Privacy-Preserving Text Sanitization for Distributed Agents via Disentangled Representations

Researchers propose DiSan, a privacy-preserving text sanitization framework that uses disentangled representations to separate task semantics from style identifiers. Experiments show it reduces personally identifiable information exposure by 20 times while maintaining 83% answer faithfulness on a multi-agent RAG benchmark, outperforming token-level masking.

iGEN Editorial

June 16, 2026

Privacy-Preserving Text Sanitization for Distributed Agents via Disentangled Representations

When distributed agents exchange text across organizational boundaries, privacy leakage arises not only from explicit identifiers but also from distributional signatures such as formatting conventions, vocabulary choices, and syntactic patterns, according to a paper published on arXiv. The researchers introduce DiSan (Disentangled Sanitization), a framework designed to protect such exchanges by factorizing text into a source-invariant role subspace that preserves task semantics and a source-identifying style subspace that remains local.

The Limits of Token-Level Masking

Traditional approaches often rely on masking personally identifiable information (PII) tokens. However, the paper demonstrates that this method is insufficient. Specifically, masking 19.2% of tokens reduces TF-IDF stylometric attribution by only 18.6%. This suggests that stylistic fingerprints persist even after heavy masking.

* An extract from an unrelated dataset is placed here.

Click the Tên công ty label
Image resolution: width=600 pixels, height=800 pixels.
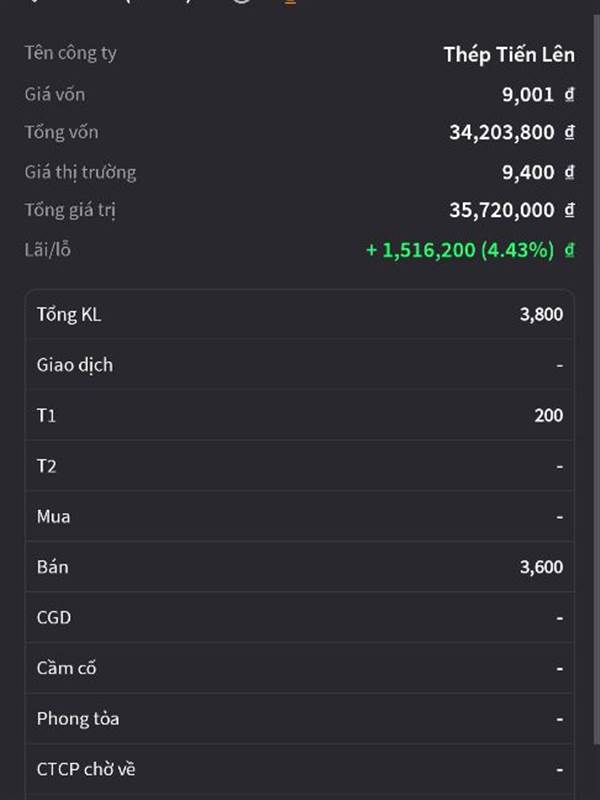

Method	Token Masking Rate	Stylometric Attribution Reduction	PII Exposure Reduction	Answer Faithfulness
Token-level masking	19.2%	18.6%	—	—
DiSan (answer-level)	—	73.2% (TF-IDF), 70.6% (neural probe)	20× reduction	83%

Disentangled Sanitization via DiSan

DiSan uses a two-stream encoder to separate content from style. One stream captures the role-specific semantics needed for the task, while the other encodes stylistic patterns that could identify the source. The framework employs federated prototype alignment and adversarial regularization to enable joint training without centralizing raw text. This allows multiple distributed agents to collaborate while keeping their stylistic patterns local.

DiSan is described as a built-in component of Intern-Shannon, a broader system for multi-agent collaboration. The paper does not provide further details on Intern-Shannon's architecture.

Measuring Effectiveness

The researchers evaluated DiSan on two benchmarks:

Distributed multi-agent RAG benchmark: DiSan reduces answer-level PII exposure by 20 times while maintaining 83% answer faithfulness.
Enron email dataset: DiSan lowers stylometric attribution by 73.2% under TF-IDF analysis and 70.6% under a neural probe attack.

These results indicate that disentangled representations provide a stronger privacy guarantee than identifier masking alone, as they address both explicit identifiers and latent stylistic signatures.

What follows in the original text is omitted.